At the heart of PhonePe’s strategy is its core app, where consumer and merchant payments act as the foundational layer. Other services such as insurance and lending feed off the consumer data generated from payments. This integrated approach allows for a balanced prioritisation, tilting towards payments but not at the cost of other key areas.

One of the major challenges faced by any company in a fast-growing market is staying focused amidst external pressures and competition. PhonePe, with its deliberate and long-term view, makes a clear distinction between reacting to market noise and sticking to its internal strategy, its leadership stated.

The company avoids knee-jerk reactions to external market forces, instead relying on its internal metrics to guide decision-making. “If you keep favouring outside noise—there’s a new launch by a competitor, so lending suddenly becomes important, or there’s a huge investment wave in insurance—you can’t operate like that. Conviction to be more inside-out than outside-in is key,” Chari explained.

This long-term perspective enables PhonePe to launch new verticals only when it's ready.

For example, despite the intense focus on lending in India’s fintech space, PhonePe started lending in its eighth year. “We started lending a year back in our eighth year as a company, and seventh year as a product, with the scale that we have. Our belief is that we need a two-sided network of scale, where many consumers and merchants are transacting regularly,” Chari said.

However, sometimes PhonePe also compartmentalises its business into distinct verticals, which allows them to focus on different areas with varying degrees of independence.

“In the case of, say, Share Market (PhonePe’s broking vertical), where it’s completely independent, we play almost the internal investor role and control function, rather than trying to be an operating function,” Chari explained. This allows PhonePe’s leadership to entrust vertical heads with the autonomy to drive their initiatives forward, while governance and capital allocation decisions are made centrally.

Hemant Gala, CEO, PhonePe's Lending Services, added that the company is careful not to react hastily to market trends or competition. “If we try to take knee-jerk reactions from an organizational perspective, we end up randomizing the teams,” he noted. Instead, PhonePe's leadership carefully evaluates market signals before making any decisions, ensuring that they don’t disrupt internal operations.

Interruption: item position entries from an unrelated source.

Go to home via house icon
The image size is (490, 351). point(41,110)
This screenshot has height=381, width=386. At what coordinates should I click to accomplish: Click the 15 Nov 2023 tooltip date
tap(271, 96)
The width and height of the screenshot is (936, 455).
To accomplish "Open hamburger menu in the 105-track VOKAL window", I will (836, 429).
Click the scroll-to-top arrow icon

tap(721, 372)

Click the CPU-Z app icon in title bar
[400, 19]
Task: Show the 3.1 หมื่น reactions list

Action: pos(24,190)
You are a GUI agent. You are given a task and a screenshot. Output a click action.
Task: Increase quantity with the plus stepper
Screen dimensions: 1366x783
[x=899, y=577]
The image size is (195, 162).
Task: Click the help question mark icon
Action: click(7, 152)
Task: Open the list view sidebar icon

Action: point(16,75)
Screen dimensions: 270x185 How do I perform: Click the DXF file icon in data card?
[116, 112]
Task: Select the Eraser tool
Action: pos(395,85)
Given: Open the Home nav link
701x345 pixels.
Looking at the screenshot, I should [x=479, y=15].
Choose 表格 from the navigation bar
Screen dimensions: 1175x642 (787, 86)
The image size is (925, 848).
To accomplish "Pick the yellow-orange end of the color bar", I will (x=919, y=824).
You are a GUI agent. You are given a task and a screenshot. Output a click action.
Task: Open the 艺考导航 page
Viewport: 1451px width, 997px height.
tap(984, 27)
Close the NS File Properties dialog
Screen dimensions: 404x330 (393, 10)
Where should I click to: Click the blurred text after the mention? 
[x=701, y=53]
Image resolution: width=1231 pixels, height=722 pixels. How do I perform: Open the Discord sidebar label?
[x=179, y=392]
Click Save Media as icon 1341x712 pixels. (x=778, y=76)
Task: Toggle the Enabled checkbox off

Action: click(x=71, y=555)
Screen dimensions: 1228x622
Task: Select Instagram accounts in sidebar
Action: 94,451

“One of the things we try not to do is to let our thoughts immediately become evident to the entire floor, because then it becomes something that [people] react to,” Chari said. He emphasised the importance of calibrating the signal-to-noise ratio to prevent teams from getting distracted by unnecessary noise.

PhonePe’s leadership culture also plays a significant role in its success. Sonika Chandra, who is the Chief Business Officer at the consumer payments vertical, stressed the importance of purpose-driven leadership, stating, “It’s not about creating roles and then getting people to fill them. It’s about identifying the impact areas people can have and then identifying the right talent for those areas.”

Chandra emphasised that leadership is about driving purpose and impact, rather than merely occupying positions. “It’s crucial to be clear about what you’re leading—it’s not about leading teams; it’s about leading initiatives that make a difference,” she said.

The digital payments giant reported an adjusted profit after tax (PAT) of Rs 197 crore for FY23-24, marking a turnaround from a loss of Rs 738 crore in FY22-23. Excluding ESOP-related costs, the company achieved a 74% year-on-year revenue growth, reaching Rs 5,064 crore, up from Rs 2,914 crore in the previous fiscal year.

The standalone payments business contributed significantly, with an adjusted PAT of Rs 710 crore, compared to a loss of Rs 194 crore the previous year. PhonePe attributed its improved profitability and growth to its market leadership, platform reliability, and strategic focus on cross-selling a diverse product portfolio.